Article –
* begin *
Minnesota Governor Mark Dayton has signed into law revisions to several Minnesota business organization statutes including the Minnesota Business Corporation Act, the Minnesota Revised Uniform Limited Liability Company Act, the Uniform Limited Partnership Act 2001, the Uniform Partnership Act (1994) and the Minnesota Nonprofit Corporation Act.
Minnesota Business Corporation Act
Amendments to the Minnesota Business Corporation Act (the “MBCA”) become effective August 1, 2018, and contain several provisions that modernize corporate governance processes and streamline certain types of transactions.
Written Actions by Email
In a change that has the potential to simplify corporate record keeping with regard to board and shareholder resolutions that are approved via written actions rather than live votes, Section 302A.011, Subd. 36 now specifies that a written action includes a record “consented to by authenticated electronic communication” by the persons required to approve the action under the corporation’s governing documents. The MBCA already included the concept of “authenticated electronic communication,” which means an electronic communication received by a corporation or an officer of a corporation that “sets forth information from which the corporation can reasonably conclude that the communication was sent by the purported sender.” The change to the definition of “written action” builds on the existing concept and makes clear that a written action could be circulated to board members or shareholders via email and the board members or shareholders could validly consent to the action merely by replying to the email. This would obviate the need to circulate a written document that must be printed, manually signed, and faxed or delivered in .PDF format back to the corporation.
* end *
Material shown –
* begin *
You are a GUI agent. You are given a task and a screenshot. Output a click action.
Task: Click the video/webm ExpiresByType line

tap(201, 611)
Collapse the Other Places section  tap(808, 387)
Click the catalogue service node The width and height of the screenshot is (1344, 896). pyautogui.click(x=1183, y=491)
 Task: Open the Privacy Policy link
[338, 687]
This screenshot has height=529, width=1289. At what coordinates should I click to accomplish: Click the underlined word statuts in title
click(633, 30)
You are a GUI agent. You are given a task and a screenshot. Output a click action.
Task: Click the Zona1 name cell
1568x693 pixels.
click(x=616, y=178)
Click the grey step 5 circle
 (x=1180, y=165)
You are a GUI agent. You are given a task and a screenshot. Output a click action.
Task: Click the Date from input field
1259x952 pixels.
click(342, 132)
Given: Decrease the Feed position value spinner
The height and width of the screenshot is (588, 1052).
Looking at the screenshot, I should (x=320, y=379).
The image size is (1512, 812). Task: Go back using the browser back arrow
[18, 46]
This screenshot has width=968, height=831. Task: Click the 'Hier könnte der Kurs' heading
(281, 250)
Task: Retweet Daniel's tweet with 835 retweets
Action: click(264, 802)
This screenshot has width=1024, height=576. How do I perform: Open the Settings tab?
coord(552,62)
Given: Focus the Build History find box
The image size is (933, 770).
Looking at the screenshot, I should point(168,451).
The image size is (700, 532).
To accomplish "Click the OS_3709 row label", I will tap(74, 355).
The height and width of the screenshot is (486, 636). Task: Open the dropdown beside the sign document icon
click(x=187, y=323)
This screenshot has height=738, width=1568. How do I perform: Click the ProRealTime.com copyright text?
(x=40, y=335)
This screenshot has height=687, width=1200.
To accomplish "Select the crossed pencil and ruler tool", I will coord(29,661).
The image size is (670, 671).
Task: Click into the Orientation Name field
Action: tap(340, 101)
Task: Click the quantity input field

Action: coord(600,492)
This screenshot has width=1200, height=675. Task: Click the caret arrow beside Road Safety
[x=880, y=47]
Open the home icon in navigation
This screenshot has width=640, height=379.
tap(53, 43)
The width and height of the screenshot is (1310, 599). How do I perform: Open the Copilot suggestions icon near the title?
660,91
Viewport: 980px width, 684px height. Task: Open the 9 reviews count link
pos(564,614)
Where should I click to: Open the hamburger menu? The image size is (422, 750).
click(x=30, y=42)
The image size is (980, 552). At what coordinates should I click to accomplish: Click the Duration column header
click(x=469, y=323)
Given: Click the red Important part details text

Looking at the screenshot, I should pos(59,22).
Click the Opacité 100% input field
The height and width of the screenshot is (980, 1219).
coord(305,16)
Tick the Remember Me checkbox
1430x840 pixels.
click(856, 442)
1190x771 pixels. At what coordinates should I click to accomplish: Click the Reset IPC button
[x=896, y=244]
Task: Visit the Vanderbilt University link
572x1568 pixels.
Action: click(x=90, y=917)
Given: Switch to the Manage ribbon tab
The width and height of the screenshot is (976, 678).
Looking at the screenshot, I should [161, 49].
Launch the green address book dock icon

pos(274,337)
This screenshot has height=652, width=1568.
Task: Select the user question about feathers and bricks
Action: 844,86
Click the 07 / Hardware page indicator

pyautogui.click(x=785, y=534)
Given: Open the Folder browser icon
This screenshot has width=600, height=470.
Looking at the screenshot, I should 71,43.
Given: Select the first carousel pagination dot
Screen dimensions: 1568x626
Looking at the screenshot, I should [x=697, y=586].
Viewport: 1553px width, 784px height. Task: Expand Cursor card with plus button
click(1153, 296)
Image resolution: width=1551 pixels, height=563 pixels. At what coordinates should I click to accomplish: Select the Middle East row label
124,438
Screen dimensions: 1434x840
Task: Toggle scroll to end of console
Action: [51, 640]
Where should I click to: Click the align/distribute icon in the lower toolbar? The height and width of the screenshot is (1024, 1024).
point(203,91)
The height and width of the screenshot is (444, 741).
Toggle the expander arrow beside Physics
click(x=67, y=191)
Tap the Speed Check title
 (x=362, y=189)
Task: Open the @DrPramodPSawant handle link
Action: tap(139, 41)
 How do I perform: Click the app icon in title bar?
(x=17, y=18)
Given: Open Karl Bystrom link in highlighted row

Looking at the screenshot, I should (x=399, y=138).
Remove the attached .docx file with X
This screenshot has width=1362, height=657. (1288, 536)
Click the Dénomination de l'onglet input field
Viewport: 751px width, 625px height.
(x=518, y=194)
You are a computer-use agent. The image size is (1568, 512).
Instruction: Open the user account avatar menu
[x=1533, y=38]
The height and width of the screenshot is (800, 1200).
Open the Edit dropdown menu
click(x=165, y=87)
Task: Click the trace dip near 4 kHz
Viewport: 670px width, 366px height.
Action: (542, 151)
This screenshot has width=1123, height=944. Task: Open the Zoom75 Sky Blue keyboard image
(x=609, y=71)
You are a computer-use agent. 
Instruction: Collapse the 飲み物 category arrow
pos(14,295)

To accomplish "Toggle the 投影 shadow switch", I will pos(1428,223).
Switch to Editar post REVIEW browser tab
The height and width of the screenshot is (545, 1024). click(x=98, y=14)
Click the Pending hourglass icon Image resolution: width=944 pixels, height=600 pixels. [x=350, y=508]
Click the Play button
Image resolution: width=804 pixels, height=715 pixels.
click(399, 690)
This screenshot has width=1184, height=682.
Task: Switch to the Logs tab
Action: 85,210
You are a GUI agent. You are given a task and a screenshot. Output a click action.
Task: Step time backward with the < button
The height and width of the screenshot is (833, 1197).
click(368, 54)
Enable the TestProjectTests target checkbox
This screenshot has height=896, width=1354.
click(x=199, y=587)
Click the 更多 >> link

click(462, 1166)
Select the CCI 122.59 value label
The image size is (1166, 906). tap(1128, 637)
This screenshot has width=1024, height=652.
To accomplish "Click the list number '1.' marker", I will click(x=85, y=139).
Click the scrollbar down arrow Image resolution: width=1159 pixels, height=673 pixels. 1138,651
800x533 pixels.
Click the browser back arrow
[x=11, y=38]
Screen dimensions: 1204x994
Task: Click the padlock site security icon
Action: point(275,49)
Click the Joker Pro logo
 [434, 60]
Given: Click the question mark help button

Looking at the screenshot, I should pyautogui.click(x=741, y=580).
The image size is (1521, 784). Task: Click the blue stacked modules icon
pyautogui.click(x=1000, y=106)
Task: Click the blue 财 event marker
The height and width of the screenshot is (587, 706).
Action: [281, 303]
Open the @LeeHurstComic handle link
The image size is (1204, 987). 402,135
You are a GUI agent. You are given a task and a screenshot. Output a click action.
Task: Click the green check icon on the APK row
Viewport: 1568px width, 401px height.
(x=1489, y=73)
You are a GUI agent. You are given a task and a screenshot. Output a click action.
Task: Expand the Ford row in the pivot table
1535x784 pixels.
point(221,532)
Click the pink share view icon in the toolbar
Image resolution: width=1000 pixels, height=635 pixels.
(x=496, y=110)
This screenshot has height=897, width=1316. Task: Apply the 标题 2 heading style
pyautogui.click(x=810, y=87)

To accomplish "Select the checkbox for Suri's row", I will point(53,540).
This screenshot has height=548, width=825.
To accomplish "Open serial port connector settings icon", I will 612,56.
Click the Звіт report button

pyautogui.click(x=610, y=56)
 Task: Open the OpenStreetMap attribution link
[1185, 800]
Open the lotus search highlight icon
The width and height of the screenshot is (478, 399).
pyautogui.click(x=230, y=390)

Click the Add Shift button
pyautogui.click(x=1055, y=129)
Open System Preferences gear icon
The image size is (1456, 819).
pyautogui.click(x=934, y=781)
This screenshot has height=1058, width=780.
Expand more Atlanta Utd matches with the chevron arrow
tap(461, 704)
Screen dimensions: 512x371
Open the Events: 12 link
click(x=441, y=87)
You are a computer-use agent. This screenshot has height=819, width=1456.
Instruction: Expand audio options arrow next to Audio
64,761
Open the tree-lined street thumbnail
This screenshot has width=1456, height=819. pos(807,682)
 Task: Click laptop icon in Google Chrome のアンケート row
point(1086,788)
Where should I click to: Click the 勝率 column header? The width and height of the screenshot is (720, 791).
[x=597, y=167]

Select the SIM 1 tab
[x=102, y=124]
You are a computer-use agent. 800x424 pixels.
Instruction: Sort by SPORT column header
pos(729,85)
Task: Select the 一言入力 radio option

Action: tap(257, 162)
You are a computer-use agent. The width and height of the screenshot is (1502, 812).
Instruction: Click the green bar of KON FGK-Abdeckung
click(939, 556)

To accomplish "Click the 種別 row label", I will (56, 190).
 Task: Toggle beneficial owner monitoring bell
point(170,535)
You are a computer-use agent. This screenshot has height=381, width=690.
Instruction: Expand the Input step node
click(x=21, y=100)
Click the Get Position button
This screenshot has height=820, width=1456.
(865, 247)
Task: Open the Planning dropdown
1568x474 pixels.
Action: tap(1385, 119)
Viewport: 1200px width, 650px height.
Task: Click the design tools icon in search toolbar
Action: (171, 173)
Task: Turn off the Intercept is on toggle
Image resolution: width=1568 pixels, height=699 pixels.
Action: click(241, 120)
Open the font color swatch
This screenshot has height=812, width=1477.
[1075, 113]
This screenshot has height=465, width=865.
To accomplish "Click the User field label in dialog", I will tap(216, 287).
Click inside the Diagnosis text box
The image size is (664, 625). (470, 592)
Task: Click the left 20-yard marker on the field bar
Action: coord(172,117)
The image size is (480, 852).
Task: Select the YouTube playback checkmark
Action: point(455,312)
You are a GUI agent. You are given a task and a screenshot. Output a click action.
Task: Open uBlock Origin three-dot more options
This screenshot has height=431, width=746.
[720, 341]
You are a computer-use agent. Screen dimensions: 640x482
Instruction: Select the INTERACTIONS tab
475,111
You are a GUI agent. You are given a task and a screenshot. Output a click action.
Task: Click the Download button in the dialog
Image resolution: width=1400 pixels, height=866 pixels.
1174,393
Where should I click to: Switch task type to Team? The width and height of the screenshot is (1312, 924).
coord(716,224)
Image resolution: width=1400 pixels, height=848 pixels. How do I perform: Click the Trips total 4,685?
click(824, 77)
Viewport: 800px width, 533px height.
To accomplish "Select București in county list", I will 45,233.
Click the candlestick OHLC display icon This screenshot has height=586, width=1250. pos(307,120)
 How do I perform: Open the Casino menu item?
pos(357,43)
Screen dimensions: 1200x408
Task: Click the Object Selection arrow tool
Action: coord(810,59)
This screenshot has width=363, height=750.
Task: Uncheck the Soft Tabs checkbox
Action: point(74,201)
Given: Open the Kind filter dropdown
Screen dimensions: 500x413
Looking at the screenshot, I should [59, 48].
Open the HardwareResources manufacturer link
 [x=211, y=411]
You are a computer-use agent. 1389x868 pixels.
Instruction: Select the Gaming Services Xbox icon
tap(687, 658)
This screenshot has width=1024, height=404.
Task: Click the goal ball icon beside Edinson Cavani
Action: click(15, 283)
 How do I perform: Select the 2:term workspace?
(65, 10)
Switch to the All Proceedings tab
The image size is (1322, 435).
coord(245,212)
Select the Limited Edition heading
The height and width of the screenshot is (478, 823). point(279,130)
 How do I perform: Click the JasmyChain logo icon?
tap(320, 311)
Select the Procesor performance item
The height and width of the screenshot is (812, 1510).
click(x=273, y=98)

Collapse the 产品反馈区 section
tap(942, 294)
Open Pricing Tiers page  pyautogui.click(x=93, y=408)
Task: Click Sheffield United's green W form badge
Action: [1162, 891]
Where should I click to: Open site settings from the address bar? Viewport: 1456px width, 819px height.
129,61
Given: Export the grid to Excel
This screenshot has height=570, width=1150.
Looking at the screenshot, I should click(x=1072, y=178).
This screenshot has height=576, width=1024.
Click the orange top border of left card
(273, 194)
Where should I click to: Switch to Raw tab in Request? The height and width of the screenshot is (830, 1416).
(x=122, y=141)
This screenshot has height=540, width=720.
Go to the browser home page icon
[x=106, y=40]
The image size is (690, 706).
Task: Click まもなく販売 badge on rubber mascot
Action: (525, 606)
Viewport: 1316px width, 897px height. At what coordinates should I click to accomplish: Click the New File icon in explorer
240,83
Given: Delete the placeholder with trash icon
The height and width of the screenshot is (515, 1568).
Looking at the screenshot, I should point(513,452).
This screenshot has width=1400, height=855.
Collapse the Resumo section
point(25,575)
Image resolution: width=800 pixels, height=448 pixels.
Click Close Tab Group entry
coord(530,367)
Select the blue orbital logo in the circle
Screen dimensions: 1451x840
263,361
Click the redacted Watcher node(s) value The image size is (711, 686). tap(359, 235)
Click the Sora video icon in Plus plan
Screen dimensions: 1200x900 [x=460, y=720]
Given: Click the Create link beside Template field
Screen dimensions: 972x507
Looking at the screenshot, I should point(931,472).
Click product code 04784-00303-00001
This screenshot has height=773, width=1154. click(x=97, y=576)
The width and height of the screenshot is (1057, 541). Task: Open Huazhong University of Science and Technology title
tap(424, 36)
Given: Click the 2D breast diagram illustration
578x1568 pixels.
* end *
Work to do –
1) Duplicate the stretch of the article on Minnesota's business law revisions from "Minnesota Governor Mark" through "Nonprofit Corporation Act.".
2) In the article on Minnesota's business law revisions, on what date do the amendments to the Minnesota Business Corporation Act become effective?
3) Does each statement agree with the article on Minnesota's business law revisions? (a) Governor Mark Dayton signed the revisions into law. (b) These amendments introduced the concept of "authenticated electronic communication" into the MBCA for the first time. (c) Board members or shareholders could validly consent to a written action by replying to an email.
Rely only on the article on Minnesota's business law revisions, not on the records.

Exercise solutions –
1)
Minnesota Governor Mark Dayton has signed into law revisions to several Minnesota business organization statutes including the Minnesota Business Corporation Act, the Minnesota Revised Uniform Limited Liability Company Act, the Uniform Limited Partnership Act 2001, the Uniform Partnership Act (1994) and the Minnesota Nonprofit Corporation Act.

2) August 1, 2018.

3)
(a) Yes: "Minnesota Governor Mark Dayton has signed into law revisions to several Minnesota business organization statutes"
(b) No: "The MBCA already included the concept of “authenticated electronic communication,”"
(c) Yes: "the board members or shareholders could validly consent to the action merely by replying to the email"